Ramage stopped five yards from the tables and turne
d round to conduct Martin's playing with all the flourishes of a maestro commanding a huge orchestra. Paolo stood at what a gipsy boy would regard as attention and saluted. The absurd sight of the motley trio made the officers sing even louder, a few of them redoubling their shouts of wine for the tziganes and, as Martin rounded off the last notes, calling out the names of more tunes they wanted to hear.
Ramage turned back to the tables, swept his hand down and outwards in an exaggerated bow, and noted that the arrival of a gipsy flautist was a welcome interlude for the officers and, judging from the way he was hurrying his waiters, no less welcome to the innkeeper. Every glass of wine he could get poured down a French throat meant good money poured into his own pocket.
Ramage turned back to point at Martin, an offhand gesture that a conceited maestro would make to a nervous soloist, but also one that a flamboyant gipsy father would use to draw the attention of a half-witted son. Obediently Martin began to play a sentimental, languorous Italian tune, one from Naples, which Paolo and Ramage had decided would bring just the right amount of nostalgia to the officers. Then there came a lively tarantella, which quickly had the officers banging their hands on the table tops in time with the rhythm and demanding an encore.

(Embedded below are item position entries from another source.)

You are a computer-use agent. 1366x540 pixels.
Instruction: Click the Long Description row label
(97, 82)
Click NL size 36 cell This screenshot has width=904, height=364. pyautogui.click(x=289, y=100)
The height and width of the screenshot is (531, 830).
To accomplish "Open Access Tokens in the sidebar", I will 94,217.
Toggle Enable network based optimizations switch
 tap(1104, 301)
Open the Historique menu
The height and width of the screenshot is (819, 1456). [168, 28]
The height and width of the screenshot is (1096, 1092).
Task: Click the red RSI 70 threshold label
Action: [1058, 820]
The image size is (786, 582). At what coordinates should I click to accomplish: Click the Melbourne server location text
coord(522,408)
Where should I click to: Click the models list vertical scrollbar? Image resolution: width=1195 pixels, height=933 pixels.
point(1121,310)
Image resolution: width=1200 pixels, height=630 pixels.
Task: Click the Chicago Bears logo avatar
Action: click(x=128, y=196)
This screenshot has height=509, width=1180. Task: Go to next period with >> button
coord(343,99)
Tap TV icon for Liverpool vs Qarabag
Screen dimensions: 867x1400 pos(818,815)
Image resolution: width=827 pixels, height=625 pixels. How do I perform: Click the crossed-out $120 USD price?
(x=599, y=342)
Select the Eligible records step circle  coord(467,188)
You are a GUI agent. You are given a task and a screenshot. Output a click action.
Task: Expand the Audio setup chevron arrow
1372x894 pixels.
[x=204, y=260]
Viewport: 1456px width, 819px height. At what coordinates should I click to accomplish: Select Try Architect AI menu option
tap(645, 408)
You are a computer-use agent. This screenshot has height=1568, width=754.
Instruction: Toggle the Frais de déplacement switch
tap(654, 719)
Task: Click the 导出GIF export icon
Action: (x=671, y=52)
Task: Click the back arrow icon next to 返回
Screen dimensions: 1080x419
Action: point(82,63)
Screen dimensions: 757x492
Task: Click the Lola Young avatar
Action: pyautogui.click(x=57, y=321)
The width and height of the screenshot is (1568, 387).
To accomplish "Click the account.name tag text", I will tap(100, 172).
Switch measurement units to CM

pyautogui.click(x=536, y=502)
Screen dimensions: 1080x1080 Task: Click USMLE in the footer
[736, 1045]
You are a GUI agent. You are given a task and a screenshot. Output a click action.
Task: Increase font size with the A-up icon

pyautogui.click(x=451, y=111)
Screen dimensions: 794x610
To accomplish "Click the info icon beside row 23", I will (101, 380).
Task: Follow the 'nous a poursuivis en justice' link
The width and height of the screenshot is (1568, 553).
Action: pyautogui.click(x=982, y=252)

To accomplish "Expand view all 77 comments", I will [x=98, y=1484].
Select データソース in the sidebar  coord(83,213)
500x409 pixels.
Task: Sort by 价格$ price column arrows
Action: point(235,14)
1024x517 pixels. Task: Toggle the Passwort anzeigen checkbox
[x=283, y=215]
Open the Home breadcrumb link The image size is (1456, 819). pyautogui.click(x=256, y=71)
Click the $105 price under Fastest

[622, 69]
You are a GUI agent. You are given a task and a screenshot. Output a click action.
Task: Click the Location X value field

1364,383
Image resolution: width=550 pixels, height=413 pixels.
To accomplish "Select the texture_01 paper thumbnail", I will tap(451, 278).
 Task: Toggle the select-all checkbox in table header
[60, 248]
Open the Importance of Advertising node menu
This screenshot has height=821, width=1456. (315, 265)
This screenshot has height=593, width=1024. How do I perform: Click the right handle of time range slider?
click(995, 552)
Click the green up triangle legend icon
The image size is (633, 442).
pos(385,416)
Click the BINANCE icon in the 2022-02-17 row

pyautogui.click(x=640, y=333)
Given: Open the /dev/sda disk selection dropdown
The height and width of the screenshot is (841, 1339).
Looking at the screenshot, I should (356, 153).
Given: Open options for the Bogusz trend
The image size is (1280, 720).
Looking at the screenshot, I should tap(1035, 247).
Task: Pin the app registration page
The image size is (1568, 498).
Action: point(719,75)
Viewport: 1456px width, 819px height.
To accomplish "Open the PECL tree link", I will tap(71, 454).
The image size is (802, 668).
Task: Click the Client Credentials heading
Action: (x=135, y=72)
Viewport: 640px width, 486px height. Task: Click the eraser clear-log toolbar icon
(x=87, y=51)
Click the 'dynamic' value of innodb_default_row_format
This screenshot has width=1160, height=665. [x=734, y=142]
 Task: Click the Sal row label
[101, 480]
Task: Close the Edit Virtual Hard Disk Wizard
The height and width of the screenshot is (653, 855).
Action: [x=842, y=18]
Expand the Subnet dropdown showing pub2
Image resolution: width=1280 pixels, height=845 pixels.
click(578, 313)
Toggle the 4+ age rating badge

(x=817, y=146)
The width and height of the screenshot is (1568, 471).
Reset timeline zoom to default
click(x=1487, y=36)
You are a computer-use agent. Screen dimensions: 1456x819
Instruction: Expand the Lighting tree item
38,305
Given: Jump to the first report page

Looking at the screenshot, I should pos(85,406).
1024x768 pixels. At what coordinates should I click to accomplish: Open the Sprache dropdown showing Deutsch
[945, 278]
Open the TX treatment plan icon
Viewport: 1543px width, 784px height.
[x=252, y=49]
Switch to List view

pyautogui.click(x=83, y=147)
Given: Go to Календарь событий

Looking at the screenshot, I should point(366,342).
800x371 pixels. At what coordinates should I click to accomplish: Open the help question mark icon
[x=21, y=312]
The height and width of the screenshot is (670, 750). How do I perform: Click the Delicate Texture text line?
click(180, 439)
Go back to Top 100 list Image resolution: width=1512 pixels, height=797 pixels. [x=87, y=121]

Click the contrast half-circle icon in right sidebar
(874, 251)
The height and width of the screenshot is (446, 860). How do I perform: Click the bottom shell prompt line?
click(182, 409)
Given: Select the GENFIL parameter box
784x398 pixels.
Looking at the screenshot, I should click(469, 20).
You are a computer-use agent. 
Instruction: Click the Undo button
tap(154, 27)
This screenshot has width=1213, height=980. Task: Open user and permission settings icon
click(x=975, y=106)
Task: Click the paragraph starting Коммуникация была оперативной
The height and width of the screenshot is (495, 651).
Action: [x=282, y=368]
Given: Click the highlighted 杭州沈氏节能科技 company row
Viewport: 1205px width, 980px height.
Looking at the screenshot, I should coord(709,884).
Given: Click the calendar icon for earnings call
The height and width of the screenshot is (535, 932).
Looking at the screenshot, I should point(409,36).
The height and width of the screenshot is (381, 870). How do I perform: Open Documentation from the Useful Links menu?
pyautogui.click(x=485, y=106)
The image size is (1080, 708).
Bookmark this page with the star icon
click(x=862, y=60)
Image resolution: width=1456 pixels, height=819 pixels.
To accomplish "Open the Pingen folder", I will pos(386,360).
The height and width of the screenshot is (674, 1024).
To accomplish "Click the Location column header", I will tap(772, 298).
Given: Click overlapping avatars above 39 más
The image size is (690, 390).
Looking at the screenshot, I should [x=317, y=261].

By the time Martin finished that and two more tunes, the French officers were shouting for the tziganes to come and drink, and Ramage and Paolo adopted a pose of nervous shyness so that the officers shouted even louder and the innkeeper, worried at losing trade if the zingari went to the tavern round the corner, overlooking the lagoon formed by the causeways, hurried across the cobbles to lead Ramage in by the arm, thanking him in Italian and congratulating him on the playing.
Ramage paused for a moment, indicating that he wanted to whisper something to the innkeeper, and when the man stopped Ramage mumbled: "The boy - a cretin, you understand. The flute is all he knows. He cannot even talk - except with his flute."